A nota confirma o e-mail. Se confirma, o presidente sabia do teor do e-mail. No entanto, ao confirmar, simultaneamente afirma que o clube jamais abriu mão de qualquer direito sobre o jogador. Não fecha. Soube-se agora que o e-mail, dias depois do envio ao empresário do Diego Souza, o replicante Eduardo Uram, foi copiado para o vice de futebol e diretoria jurídica. Aí fica mais grave.

Um dirigente que oficialmente é vinculado às divisões de base do clube se arvora em assumir compromisso institucional em nome do presidente, com graves prejuízos ao Fluminense, comunica a dois dirigentes, e, pasmem, ninguém toma uma providência sequer. Negar que todos sabiam é agredir o óbvio com a faca cega da estupidez. São a nota e o e-mail um sumo concentrado da pior idiotice. Por outro lado, embora claramente despreparados para assumir a gestão de um gigante como o Fluminense, os homens do presidente não são definitivamente idiotas profissionais. Muitos até têm boa formação, não comem cocô, não rasgam dinheiro e não babam quando tomam sopa. Se não são incompetentes rasos, aí o assunto caminha para a fronteira perigosa da má intenção. Espero que não.

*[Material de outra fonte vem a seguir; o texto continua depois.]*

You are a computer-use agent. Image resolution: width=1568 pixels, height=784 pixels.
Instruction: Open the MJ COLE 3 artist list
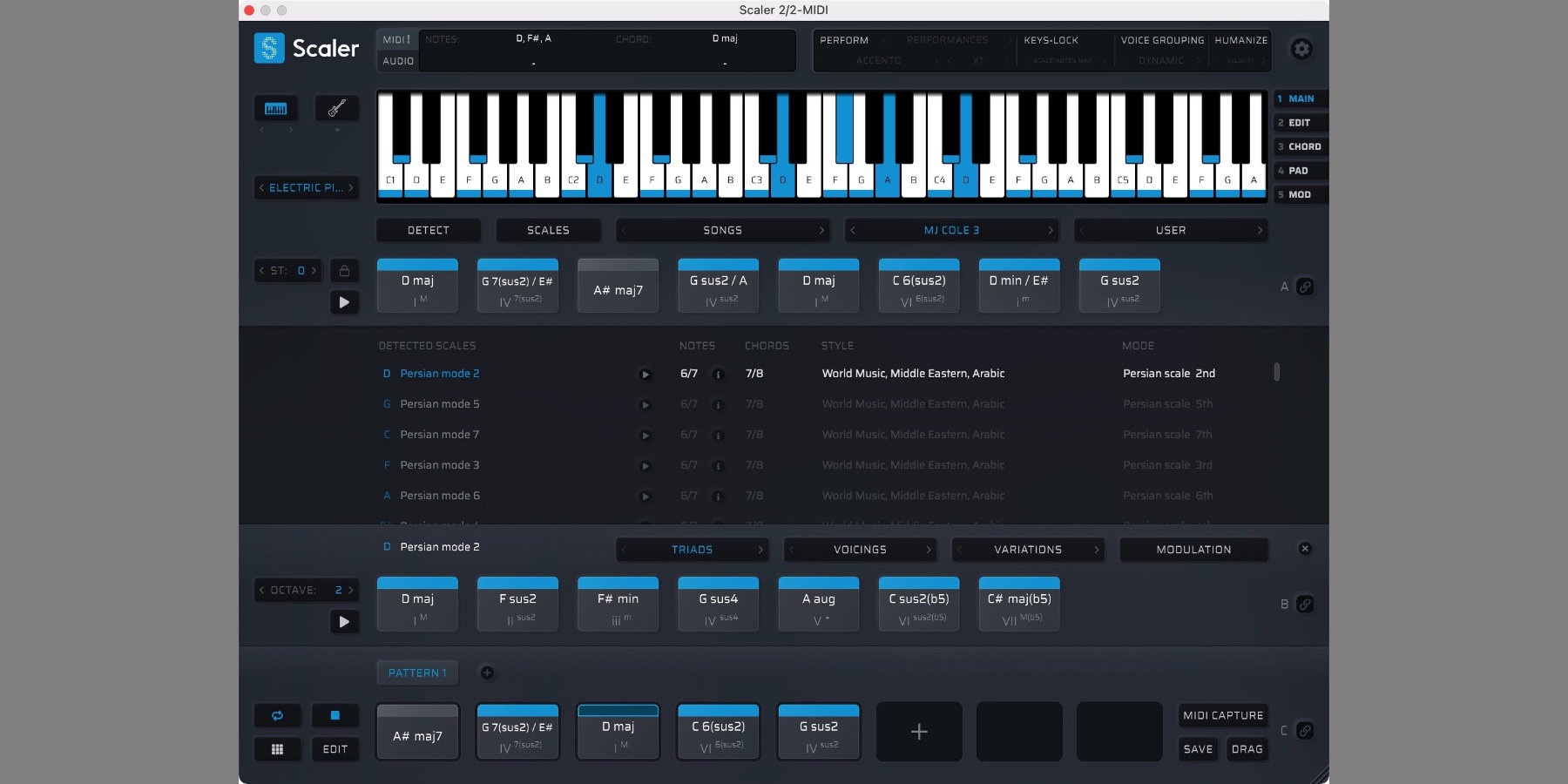click(x=951, y=231)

Já não há mais necessidade de continuar a contagem dos dias que se passaram depois da manifestação do Sport sem que o Fluminense tenha vindo a público se justificar. Aliás, para vir a público patrocinar a lambança verbal que fizeram, era melhor mesmo ficar na sombra segura do silêncio.

A administração Abad acabou. Não sobrou sequer o eco tépido do grito de nossa história. Tudo nela é destrutivo e anti-Fluminense. Em nome de uma pseudo-austeridade, jogou-se fora um trem de minério de dinheiro em transações danosas e decisões estúpidas. Não vejo no Abad um perfil de quem possa renunciar em nome da retomada de nossas esperanças, pelo contrário, vejo nele um distanciamento escandinavo. Sua gestão se arrastará feito um morto-vivo pelos dois anos que lhe restam, já que o conselho de pelegos jamais tomará a iniciativa de um impeachment.

O e-mail e a carta, combinados, são o retrato cuspido e escarrado dos desmandos e negligência que hoje marcam a condução dos destinos do Fluminense. Se o Abad mantiver os dirigentes envolvidos nesse sórdido episódio, se tornará cúmplice deles nesse escárnio histórico. Se demiti-los, não sei se será o suficiente para expurgar de sua biografia um marco tão escabroso, mas poderá fazê-lo dormir entre uma Florida Cup e outra.